Please discuss establishing at least the Top500/2007 and Top500/2008 list page. Alternatively, create the page Historical Top500 supercomputer ranking which would incorporate 2007 and 2008, since from the names in this discussion it sound like people who know/have access to those lists are still actively maintaining this Top500 page. An advantage to actually creating one page Historical Top500 supercomputer ranking would be that if people knew Top500 lists from additional previous years they could also enter those lists to make the page more and more historically useful.Gramery (talk) 15:13, 22 December 2009 (UTC)[reply]

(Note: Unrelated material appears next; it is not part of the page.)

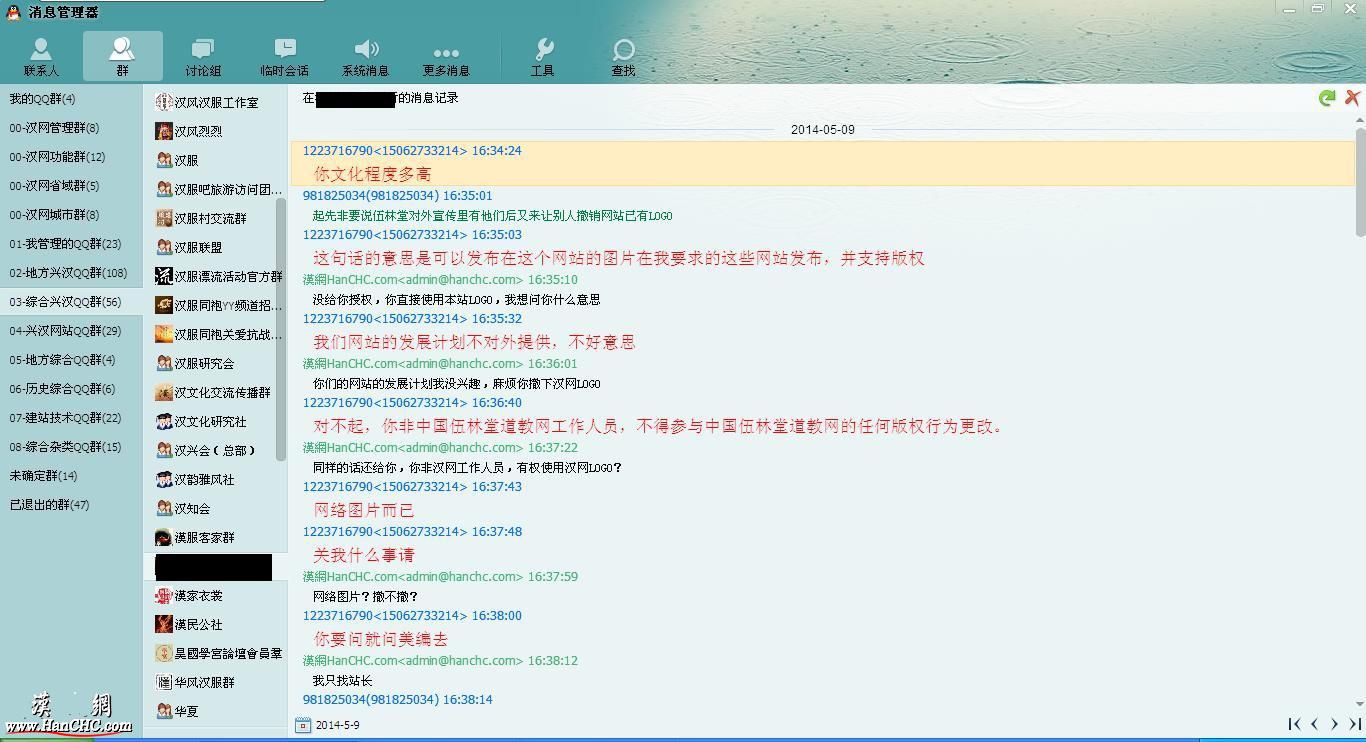Screen dimensions: 1366x742
Task: Delete records with the red X icon
Action: click(1352, 98)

I think it's a good idea. I think it's best to have the lists on the same page. Please also note that it's a bi-annual list. All required data is readily available on the Top500 homepage at least back to June 2005. -- Henriok (talk) 21:54, 26 December 2009 (UTC)[reply]
What would be a good name? Previous Top500 Lists? Historical Top500 Lists? I looked at the top500 homepage, so I can access the information, but I have never created a page before. I can work on the project in January 2010.- Gramery (talk) 19:04, 31 December 2009 (UTC)[reply]
TOP500 lists or TOP500 (history) are my sugestions. Just click on either link to begin creating you article. You can probably copy&paste the previous 5-6 lists from the archive on this page. -- Henriok (talk) 17:15, 1 January 2010 (UTC)[reply]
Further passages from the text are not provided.